The Waltham, Massachusetts-based Linux and identity management vendor will release Novell Linux Small Business Suite 9 at the end of the month, bringing together its SUSE Linux Enterprise Server, Novell Linux Desktop, GroupWise, eDirectory and iManager products in a single package.

We’re bringing Linux to the small business market. With Novell’s suite, small businesses get a secure, reliable and complete solution that provides them with big business benefits on a small business budget, commented Jack Messman, Novell’s chairman and chief executive.

The company’s director of Linux solutions EMEA, Brian Green, added that as well as packaging the technologies together, Novell has also introduced an integrated installer to make it easier for small businesses to get the various offerings up and running.

What we’ve had to do – we didn’t want to take any functionality away – but we have made it easier to implement, he said. We’ve kept all the tools but included an integrated installer. What small businesses are looking for are tools to deploy and manage.

The product will be available at the end of the month through Novell’s channel partners with prices starting at $475 per five user licenses, while the suite provides support for up to 100 licensed users and three servers.

At its BrainShare conference in Salt Lake City, Novell also announced that the company will pre-bundle its SUSE Linux Enterprise Server product free of charge with the next version of its GroupWise collaboration platform.

Due for release this summer the next version of GroupWise, known as Sequoia, will provide support for Windows, Macintosh and Linux clients, as well as Microsoft Corp’s Outlook, and new interfaces for integrated GroupWise with service-oriented architectures via SOAP and XML.

Sequoia will be followed by two further GroupWise releases over the next three years, with Aspen set for release in 2006, and Cedar in 2008. The company also announced a new 10-year extended support commitment to GroupWise.

Linux is also at the core of Novell’s ZENworks systems management initiatives, with the company announcing that with the release of ZENworks 7, scheduled for the second quarter, the company will enable businesses to manage Windows clients from a Linux server. Organizations can now centrally manage their Windows and Linux assets from their choice of server platforms, said Messman.

ZENworks 7 will also include the recently announced ZENworks 7 Linux Management, providing management for both SUSE Linux Enterprise Server and Red Hat’s Enterprise Linux, as well as policy-driven automation enabling administrators to define business processes and policies and then automatically apply them to devices or groups of devices.

Novell also announced a new initiative to boost open source independent software vendors.
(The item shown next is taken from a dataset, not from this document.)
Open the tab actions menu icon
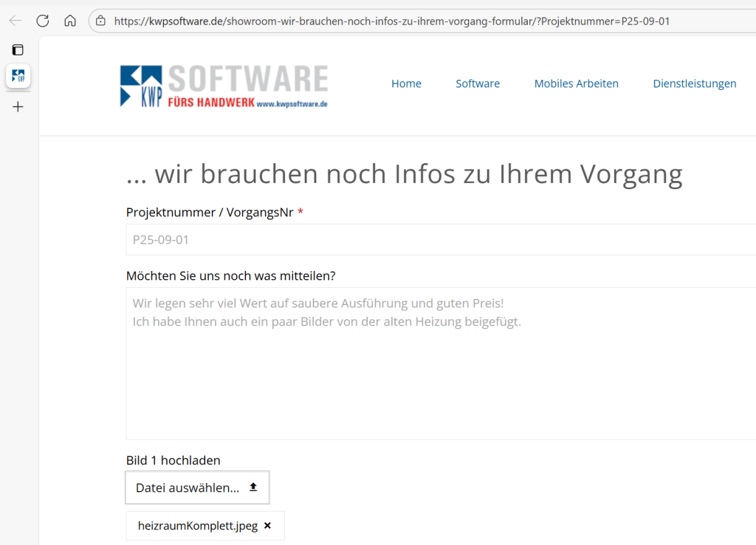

Known as Market Start, the new initiative will provide open source software companies with access to Novell’s distribution channels and support infrastructure, as well as assistance in taking open source innovations to market, and potentially also co-branding opportunities.

Green cited firewall and network security software vendor Astaro as a company that it had worked with to develop Market Start. In February Novell released a new gateway security management software product in conjunction with Astaro.

Based on Novell’s SUSE Linux operating system, Novell Security Manager is a gateway appliance software package and includes Linux security specialist Astaro’s firewall, virtual private networking, intrusion protection, virus protection, spam protection, and content filtering technologies.

Finally, Novell also announced an expansion of its relationship with open source middleware vendor JBoss, through which Novell will participate in, and contribute code to, the JBoss Enterprise Middleware System.

Novell will also increase the amount of open source code, including JEMS components, in its Novell exteNd service oriented architecture solution, which is already scheduled to include the JBoss Application Server with its next release, due at the end of the year.

The company plans to contribute its Web Services for Remote Portlets (WSRP) portlet container and portlet library to help accelerate the delivery of JBoss Portal to market, while using JEMS as part of its new Identity and Application Services Foundations.

The two foundations will be made available as a set of modular software development kits to provide Novell’s hardware and software partners with an integrated security and application services stack through which they can build products that take advantage of an aggregated view of identity information.